Direct power control of DFIG based wind turbine based on wind speed estimation and particle swarm optimization
This paper presents a direct power control (DPC) design of a grid connected doubly fed induction generator (DFIG) based wind turbine system in order to track maximum absorbable power in different wind speeds. A generalized regression neural network (GRNN) is used to estimate wind speed and thereby the maximum absorbable power is determined online as a function of wind speed. Finally the proposed DPC strategy employs a nonlinear robust sliding mode control (SMC) scheme to calculate the required rotor control voltage directly. The concept of sliding mode control is incorporated into particle swarm optimization (PSO) to determine inertial weights. The new DPC based on SMC-PSO scheme has acceptable harmonic spectra of stator current by using space vector modulation (SVM) block with constant switching frequency.
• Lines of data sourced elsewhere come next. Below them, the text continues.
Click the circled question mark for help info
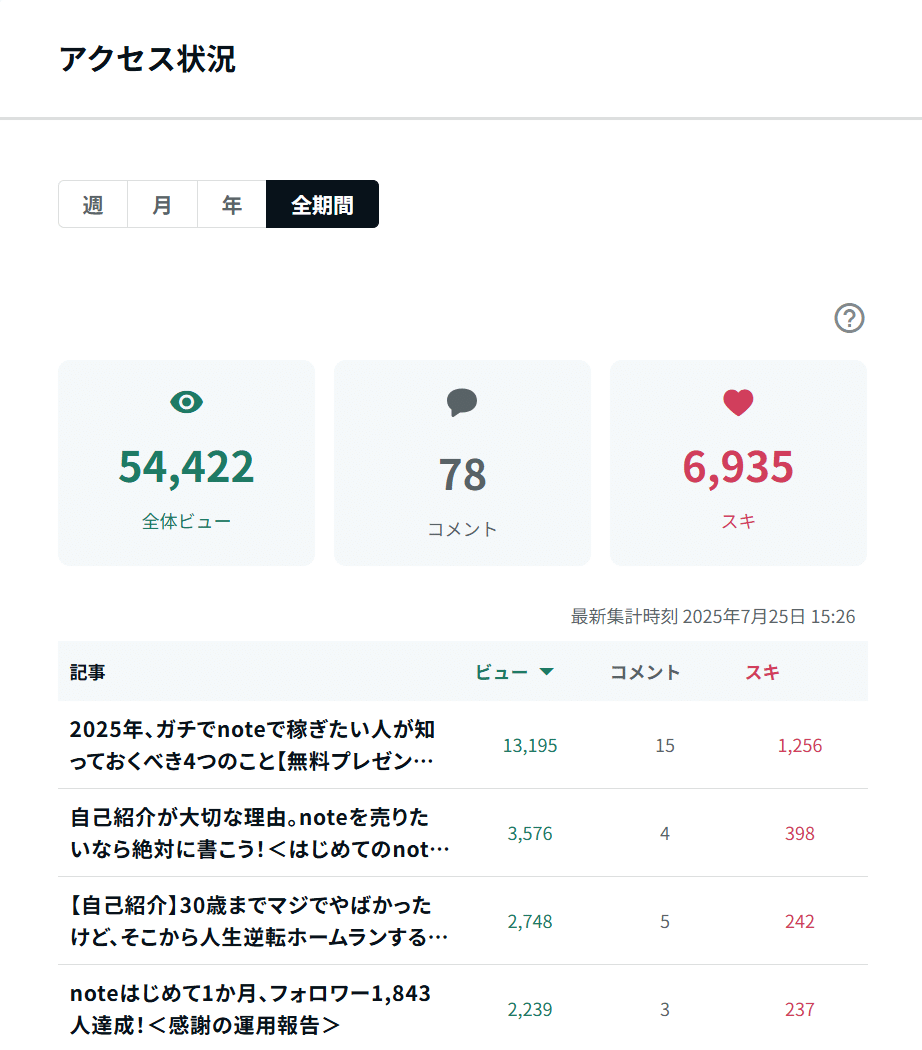848,318
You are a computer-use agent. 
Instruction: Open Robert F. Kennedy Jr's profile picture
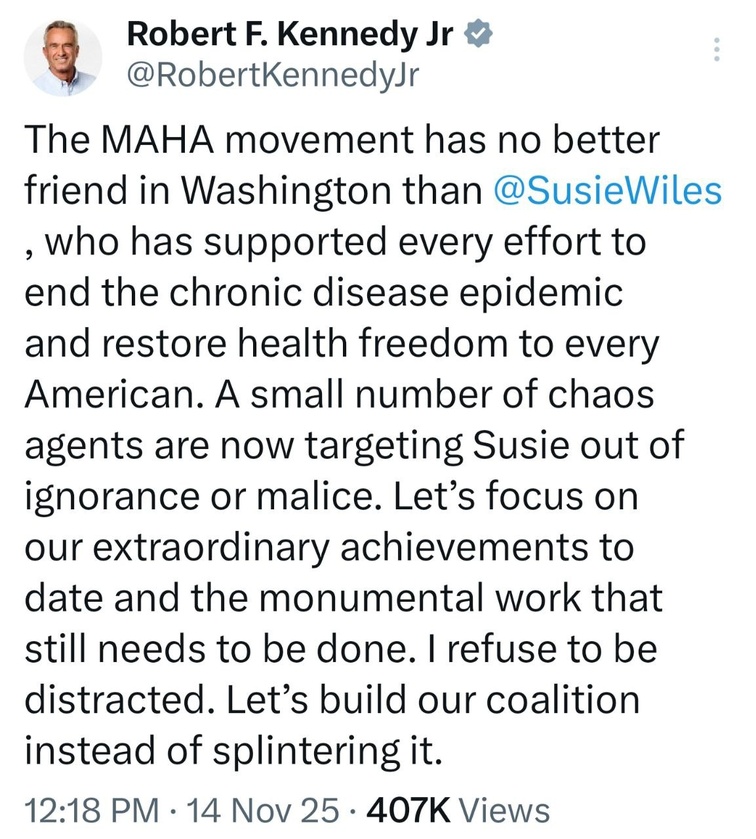pyautogui.click(x=63, y=57)
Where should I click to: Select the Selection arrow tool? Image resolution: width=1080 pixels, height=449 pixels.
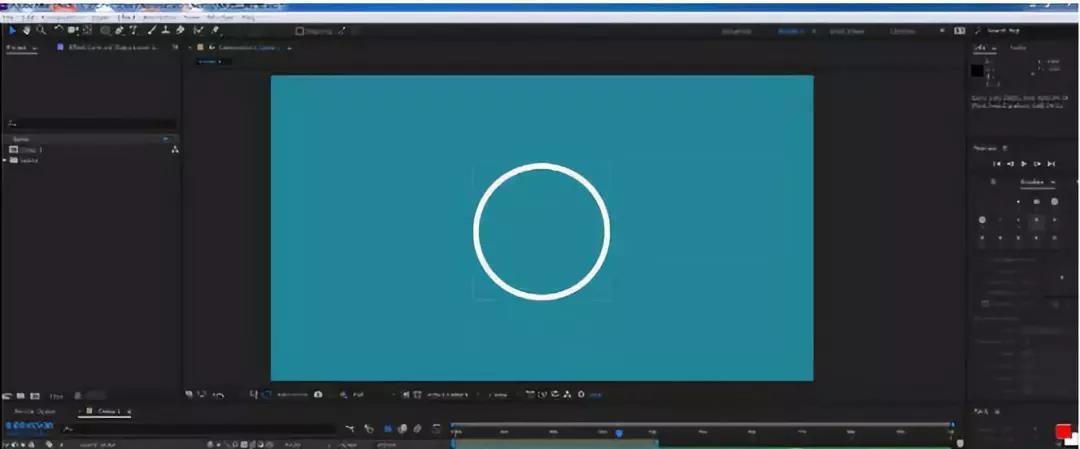pos(12,30)
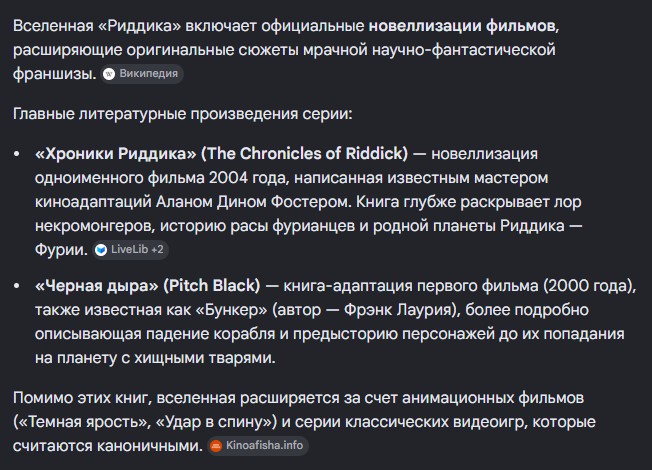652x470 pixels.
Task: Click the orange Kinoafisha logo icon
Action: 216,446
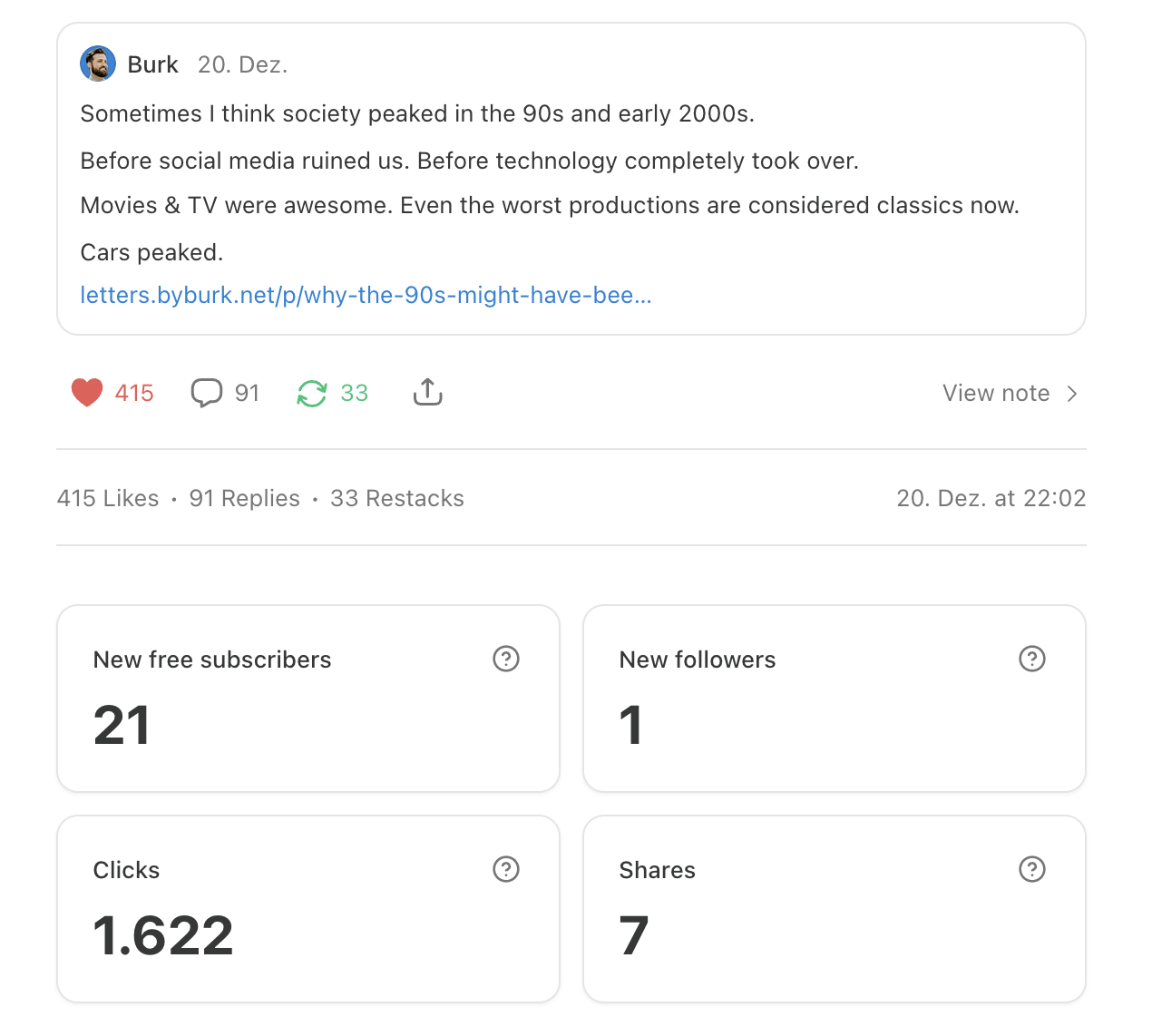1152x1036 pixels.
Task: Click the chevron next to View note
Action: click(x=1072, y=393)

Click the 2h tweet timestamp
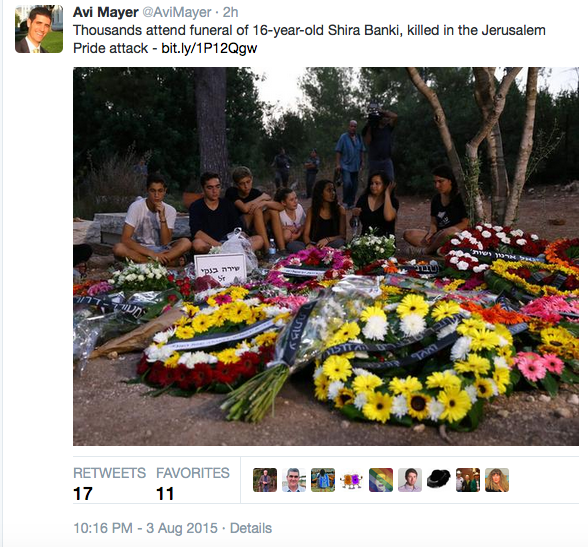tap(231, 12)
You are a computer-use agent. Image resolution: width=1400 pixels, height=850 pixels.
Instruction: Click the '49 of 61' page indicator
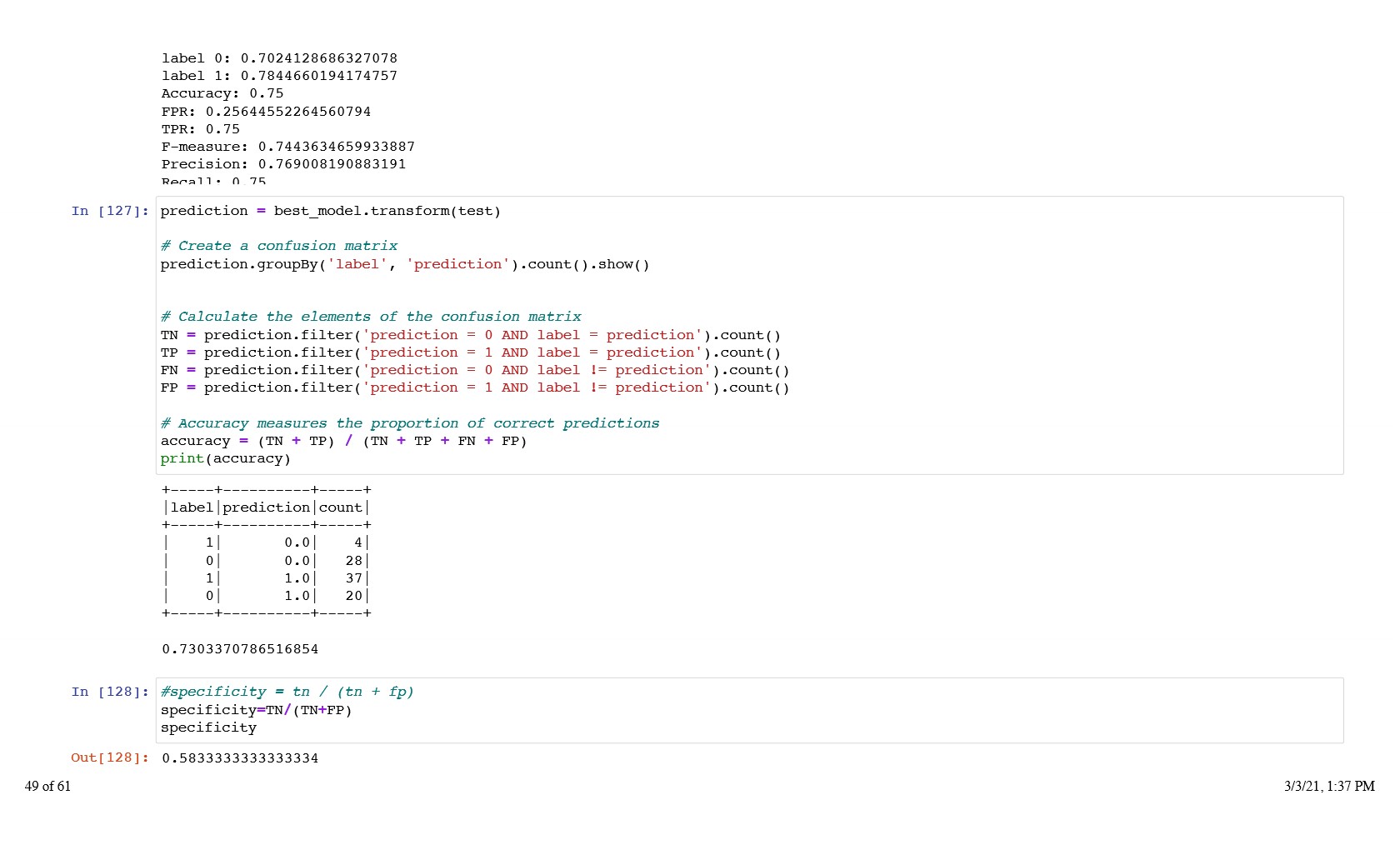coord(48,786)
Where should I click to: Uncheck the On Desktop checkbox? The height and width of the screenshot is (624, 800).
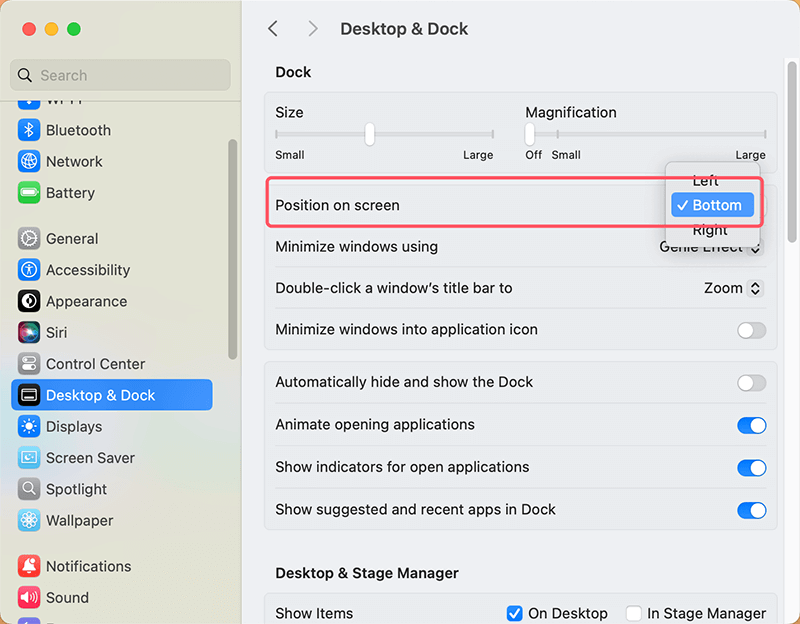[515, 613]
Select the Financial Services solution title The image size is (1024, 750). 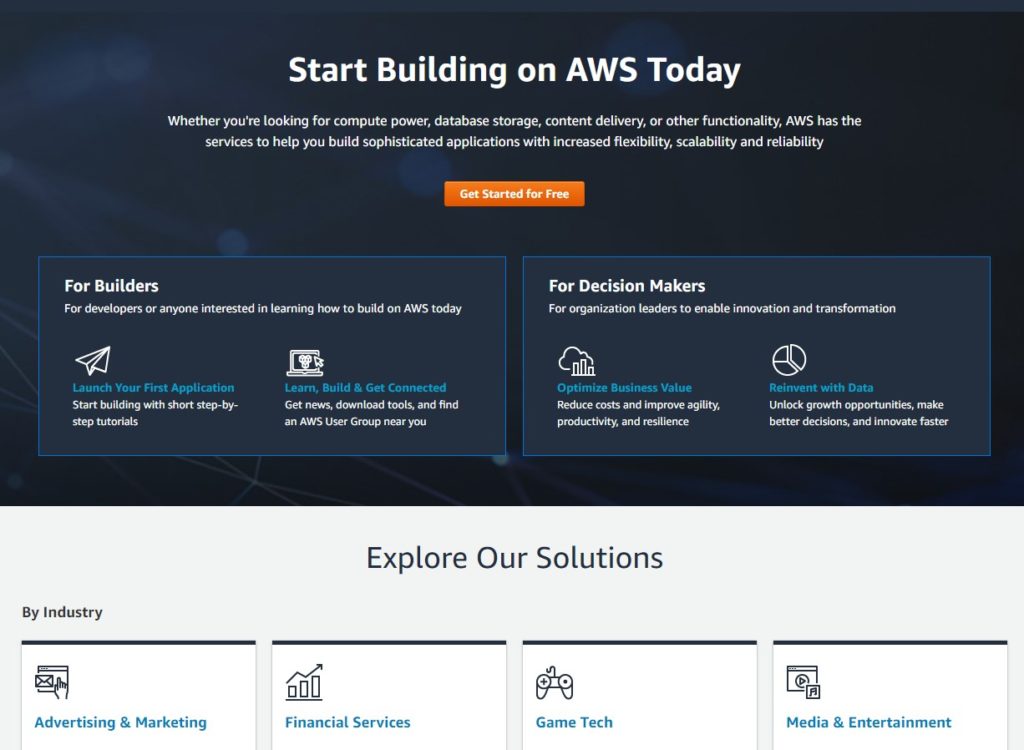point(347,722)
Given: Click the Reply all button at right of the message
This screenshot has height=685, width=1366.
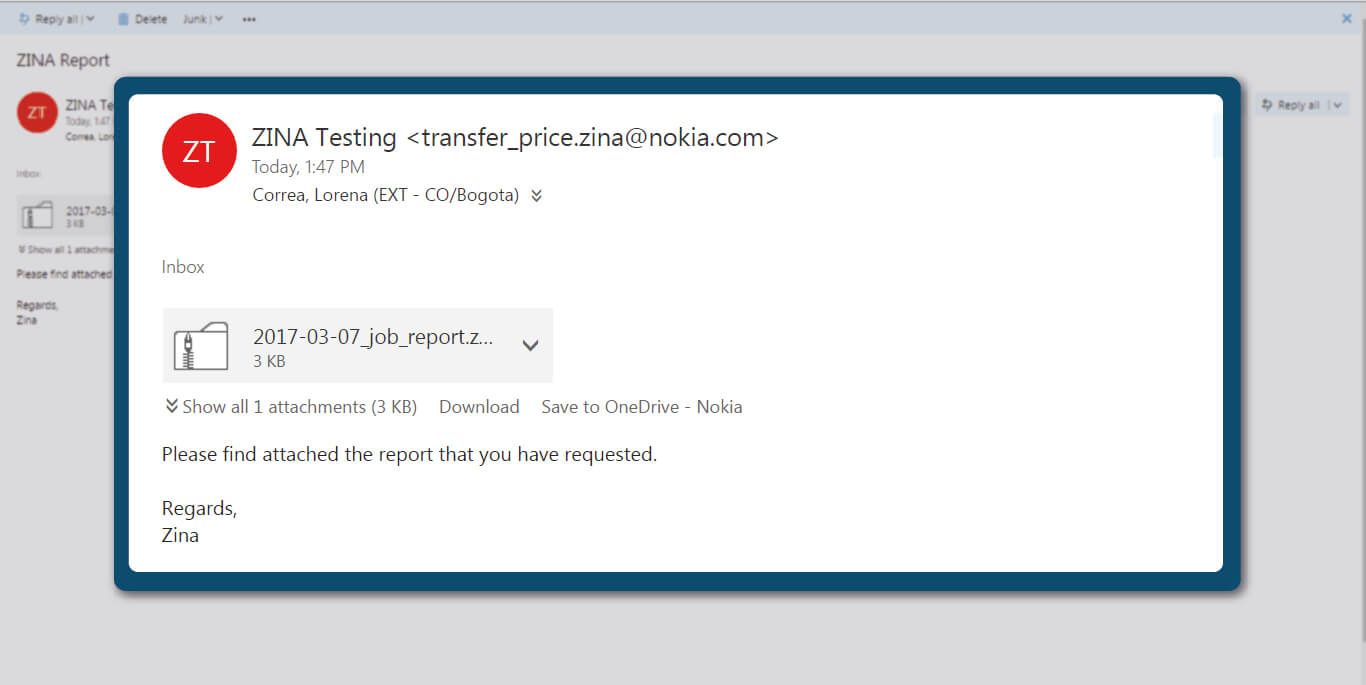Looking at the screenshot, I should [x=1290, y=105].
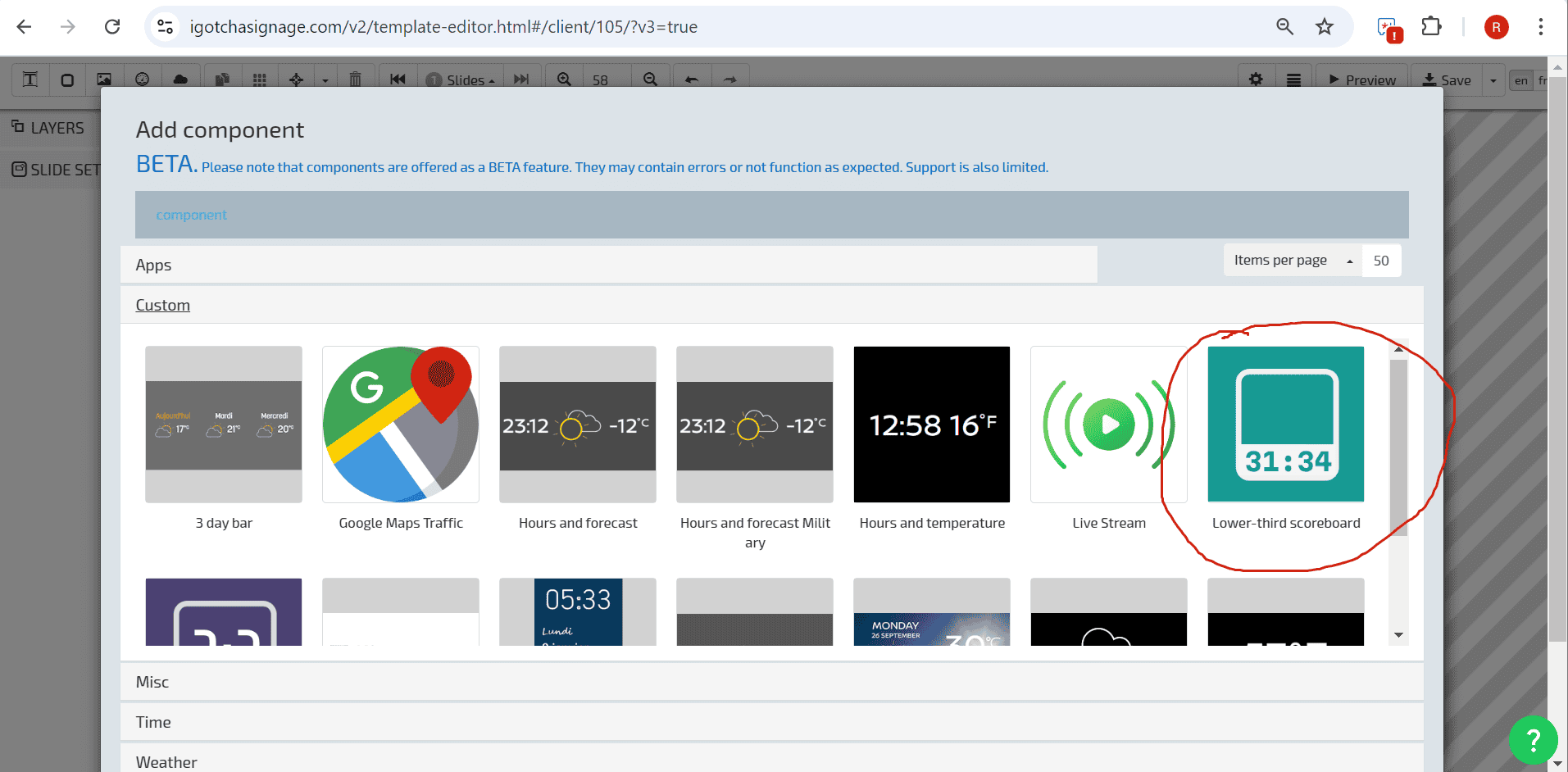Open the settings gear in editor toolbar
The height and width of the screenshot is (772, 1568).
click(x=1256, y=79)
Simulation results on 660-kw grid-connected DFIG are provided and show the effectiveness of the new technique, for tracking maximum power in presence machine parameters variation.
M. Tarafdar Hagh, S. Roozbehani, F. Najaty, S. Ghaemi, Y. Tan & K. M. Muttaqi, "Direct power control of DFIG based wind turbine based on wind speed estimation and particle swarm optimization," in Power Engineering Conference (AUPEC), 2015 Australasian Universities, 2015, pp. 1-6.